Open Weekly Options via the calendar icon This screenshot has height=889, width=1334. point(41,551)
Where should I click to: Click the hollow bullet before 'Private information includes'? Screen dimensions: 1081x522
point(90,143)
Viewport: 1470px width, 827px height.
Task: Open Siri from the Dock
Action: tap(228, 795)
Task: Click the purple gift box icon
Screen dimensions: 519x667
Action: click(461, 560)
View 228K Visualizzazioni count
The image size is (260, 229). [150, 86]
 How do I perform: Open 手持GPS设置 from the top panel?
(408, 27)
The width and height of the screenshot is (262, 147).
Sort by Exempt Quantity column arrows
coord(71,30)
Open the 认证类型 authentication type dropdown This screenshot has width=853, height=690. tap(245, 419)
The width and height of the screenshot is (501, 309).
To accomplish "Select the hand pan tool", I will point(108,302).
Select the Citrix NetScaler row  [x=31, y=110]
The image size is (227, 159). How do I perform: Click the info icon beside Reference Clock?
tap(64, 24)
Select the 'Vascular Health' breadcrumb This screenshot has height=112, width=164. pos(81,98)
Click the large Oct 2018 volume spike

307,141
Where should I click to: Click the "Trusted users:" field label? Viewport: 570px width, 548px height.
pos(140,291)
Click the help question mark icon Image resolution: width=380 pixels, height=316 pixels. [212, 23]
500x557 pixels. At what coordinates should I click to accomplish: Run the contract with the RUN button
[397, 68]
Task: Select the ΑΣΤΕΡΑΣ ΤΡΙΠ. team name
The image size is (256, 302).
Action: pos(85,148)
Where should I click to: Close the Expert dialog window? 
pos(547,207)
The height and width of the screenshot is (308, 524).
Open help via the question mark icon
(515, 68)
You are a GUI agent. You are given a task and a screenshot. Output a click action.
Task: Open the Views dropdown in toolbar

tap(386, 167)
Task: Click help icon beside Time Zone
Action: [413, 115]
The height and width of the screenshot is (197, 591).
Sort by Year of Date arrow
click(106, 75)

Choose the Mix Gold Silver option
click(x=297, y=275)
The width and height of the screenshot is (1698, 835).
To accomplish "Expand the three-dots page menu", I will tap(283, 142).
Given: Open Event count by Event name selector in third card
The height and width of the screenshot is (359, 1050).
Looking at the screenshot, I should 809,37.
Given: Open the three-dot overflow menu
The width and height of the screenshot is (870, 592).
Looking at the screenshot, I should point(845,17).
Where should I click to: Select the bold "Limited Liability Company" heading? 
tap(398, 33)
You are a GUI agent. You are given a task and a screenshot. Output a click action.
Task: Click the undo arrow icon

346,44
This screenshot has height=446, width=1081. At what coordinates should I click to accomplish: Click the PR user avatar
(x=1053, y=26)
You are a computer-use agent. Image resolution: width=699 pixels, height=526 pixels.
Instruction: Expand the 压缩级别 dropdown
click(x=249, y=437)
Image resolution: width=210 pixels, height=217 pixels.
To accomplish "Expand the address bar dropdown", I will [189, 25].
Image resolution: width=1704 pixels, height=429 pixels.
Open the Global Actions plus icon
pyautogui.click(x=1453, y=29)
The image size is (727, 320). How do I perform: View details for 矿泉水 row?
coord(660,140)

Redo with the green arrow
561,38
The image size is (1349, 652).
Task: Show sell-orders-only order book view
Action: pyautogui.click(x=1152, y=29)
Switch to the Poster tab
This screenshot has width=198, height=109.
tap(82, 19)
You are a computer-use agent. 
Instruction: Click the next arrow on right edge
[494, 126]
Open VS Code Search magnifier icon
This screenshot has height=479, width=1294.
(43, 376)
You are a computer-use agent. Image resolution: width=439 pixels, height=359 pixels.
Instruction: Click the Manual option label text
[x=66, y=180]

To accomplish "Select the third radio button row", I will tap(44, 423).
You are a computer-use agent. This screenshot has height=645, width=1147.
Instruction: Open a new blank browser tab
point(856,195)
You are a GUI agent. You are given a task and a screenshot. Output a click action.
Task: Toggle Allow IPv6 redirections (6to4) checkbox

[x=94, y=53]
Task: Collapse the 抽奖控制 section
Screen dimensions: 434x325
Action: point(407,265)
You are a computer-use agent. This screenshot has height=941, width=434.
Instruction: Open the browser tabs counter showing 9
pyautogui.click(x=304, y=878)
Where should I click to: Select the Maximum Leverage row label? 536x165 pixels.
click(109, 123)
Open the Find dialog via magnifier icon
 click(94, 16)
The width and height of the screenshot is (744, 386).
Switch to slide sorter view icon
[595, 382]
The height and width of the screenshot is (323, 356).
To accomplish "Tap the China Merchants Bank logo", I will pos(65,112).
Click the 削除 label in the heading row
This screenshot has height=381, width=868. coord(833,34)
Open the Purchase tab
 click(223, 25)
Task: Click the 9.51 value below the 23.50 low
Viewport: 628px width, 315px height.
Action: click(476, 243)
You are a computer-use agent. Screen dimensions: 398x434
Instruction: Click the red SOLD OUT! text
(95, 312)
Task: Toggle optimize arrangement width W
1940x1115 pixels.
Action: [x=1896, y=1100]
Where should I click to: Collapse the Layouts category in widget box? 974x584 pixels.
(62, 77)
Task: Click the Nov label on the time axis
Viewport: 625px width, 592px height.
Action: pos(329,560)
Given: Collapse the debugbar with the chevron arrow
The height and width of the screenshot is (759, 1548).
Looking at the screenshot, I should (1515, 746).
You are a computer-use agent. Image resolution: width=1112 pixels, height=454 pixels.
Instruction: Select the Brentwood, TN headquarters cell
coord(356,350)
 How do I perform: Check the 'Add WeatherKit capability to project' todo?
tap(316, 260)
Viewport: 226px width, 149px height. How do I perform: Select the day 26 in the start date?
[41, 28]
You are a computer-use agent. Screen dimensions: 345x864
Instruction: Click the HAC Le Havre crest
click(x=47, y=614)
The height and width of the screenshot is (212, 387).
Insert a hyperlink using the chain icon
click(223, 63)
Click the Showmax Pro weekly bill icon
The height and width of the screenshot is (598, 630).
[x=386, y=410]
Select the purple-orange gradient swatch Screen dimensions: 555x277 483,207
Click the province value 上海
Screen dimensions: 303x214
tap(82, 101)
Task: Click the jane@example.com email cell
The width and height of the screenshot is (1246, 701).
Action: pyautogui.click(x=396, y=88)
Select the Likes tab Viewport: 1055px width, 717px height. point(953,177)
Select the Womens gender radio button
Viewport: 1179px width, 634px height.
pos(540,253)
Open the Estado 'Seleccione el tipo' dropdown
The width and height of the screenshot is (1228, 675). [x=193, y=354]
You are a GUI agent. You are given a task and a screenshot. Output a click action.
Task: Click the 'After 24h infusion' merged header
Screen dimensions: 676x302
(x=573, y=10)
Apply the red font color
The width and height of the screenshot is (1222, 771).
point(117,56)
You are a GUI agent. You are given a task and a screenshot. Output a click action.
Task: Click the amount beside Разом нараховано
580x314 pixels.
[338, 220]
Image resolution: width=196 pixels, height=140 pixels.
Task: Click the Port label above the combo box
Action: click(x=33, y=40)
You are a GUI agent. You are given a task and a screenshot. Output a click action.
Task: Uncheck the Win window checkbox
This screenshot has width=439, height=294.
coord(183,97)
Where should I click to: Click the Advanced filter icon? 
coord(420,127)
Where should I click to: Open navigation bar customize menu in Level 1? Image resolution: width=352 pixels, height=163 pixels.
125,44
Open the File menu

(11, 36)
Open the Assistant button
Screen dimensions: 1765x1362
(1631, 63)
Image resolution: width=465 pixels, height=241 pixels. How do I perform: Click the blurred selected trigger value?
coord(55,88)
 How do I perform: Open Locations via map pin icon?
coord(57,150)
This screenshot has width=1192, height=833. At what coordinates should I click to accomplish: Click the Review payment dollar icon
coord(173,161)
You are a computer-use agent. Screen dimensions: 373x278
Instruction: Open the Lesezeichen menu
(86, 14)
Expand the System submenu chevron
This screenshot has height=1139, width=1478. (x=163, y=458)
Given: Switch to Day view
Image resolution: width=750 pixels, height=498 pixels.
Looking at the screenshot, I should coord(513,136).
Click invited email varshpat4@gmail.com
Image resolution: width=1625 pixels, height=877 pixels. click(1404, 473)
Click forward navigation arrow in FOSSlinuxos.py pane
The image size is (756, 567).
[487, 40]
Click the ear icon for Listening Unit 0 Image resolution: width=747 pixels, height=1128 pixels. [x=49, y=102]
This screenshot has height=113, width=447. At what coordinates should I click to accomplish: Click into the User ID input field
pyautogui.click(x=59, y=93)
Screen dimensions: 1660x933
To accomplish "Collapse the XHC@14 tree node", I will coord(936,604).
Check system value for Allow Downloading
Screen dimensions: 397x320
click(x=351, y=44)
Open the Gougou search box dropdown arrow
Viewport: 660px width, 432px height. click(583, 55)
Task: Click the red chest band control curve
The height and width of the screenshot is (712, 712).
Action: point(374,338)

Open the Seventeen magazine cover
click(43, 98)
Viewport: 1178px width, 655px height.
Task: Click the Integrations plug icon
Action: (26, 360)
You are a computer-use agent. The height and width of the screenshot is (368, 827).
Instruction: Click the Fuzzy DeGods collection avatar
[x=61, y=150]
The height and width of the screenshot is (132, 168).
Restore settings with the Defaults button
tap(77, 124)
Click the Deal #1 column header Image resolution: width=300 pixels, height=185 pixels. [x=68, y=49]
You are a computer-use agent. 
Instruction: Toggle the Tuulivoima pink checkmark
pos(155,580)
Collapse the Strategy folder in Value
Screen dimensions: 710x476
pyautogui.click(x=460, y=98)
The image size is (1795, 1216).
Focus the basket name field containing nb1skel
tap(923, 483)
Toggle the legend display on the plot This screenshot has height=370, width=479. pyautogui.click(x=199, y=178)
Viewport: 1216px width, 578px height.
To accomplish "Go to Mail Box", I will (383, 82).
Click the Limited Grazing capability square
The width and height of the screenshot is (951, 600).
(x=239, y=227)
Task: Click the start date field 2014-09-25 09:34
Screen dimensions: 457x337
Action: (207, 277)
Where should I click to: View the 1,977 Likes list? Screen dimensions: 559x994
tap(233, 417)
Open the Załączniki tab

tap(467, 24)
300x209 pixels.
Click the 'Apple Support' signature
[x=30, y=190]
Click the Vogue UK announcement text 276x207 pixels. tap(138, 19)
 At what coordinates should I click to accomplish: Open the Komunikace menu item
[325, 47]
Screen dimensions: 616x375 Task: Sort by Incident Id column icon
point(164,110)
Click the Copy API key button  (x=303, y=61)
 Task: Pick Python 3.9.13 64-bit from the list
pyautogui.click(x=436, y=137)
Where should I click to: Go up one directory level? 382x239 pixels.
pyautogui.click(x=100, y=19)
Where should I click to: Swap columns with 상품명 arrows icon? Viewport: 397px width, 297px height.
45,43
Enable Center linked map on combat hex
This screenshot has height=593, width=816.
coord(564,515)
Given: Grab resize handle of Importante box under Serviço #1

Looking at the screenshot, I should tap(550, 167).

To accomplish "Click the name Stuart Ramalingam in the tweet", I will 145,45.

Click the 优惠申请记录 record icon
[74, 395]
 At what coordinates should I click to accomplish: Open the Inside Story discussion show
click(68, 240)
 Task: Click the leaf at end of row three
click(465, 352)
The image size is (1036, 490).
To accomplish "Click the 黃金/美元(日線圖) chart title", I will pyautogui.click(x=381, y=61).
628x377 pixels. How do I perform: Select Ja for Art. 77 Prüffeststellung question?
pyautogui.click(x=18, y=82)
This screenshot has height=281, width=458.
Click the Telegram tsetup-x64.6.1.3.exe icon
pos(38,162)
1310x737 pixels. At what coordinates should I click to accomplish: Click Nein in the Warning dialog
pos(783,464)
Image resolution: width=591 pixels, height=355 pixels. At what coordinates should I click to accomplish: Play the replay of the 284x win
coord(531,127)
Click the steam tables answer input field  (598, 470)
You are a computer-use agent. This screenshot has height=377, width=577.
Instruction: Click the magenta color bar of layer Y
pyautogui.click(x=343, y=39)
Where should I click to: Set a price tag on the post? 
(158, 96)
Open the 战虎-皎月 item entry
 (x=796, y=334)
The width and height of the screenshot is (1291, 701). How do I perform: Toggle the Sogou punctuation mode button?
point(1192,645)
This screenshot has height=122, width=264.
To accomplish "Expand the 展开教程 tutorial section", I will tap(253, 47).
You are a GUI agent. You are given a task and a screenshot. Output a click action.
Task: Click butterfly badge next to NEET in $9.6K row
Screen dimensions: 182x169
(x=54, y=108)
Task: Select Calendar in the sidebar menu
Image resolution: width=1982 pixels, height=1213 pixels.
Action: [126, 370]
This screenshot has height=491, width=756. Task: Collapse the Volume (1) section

◇ ◇ ◇ ◇ ◇ ◇ ◇

Rewrite the data from the line containing "Task: Click the 9.51" through the line containing "Looking at the screenshot, I should (1515, 746).", inclusive, changing "Viewport" to "Window size" and keeping everything else the same. Return only those lines.

RESULT:
Task: Click the 9.51 value below the 23.50 low
Window size: 628px width, 315px height.
Action: click(476, 243)
You are a computer-use agent. Screen dimensions: 398x434
Instruction: Click the red SOLD OUT! text
(95, 312)
Task: Toggle optimize arrangement width W
1940x1115 pixels.
Action: [x=1896, y=1100]
Where should I click to: Collapse the Layouts category in widget box? 974x584 pixels.
(62, 77)
Task: Click the Nov label on the time axis
Window size: 625px width, 592px height.
Action: pos(329,560)
Given: Collapse the debugbar with the chevron arrow
The height and width of the screenshot is (759, 1548).
Looking at the screenshot, I should (1515, 746).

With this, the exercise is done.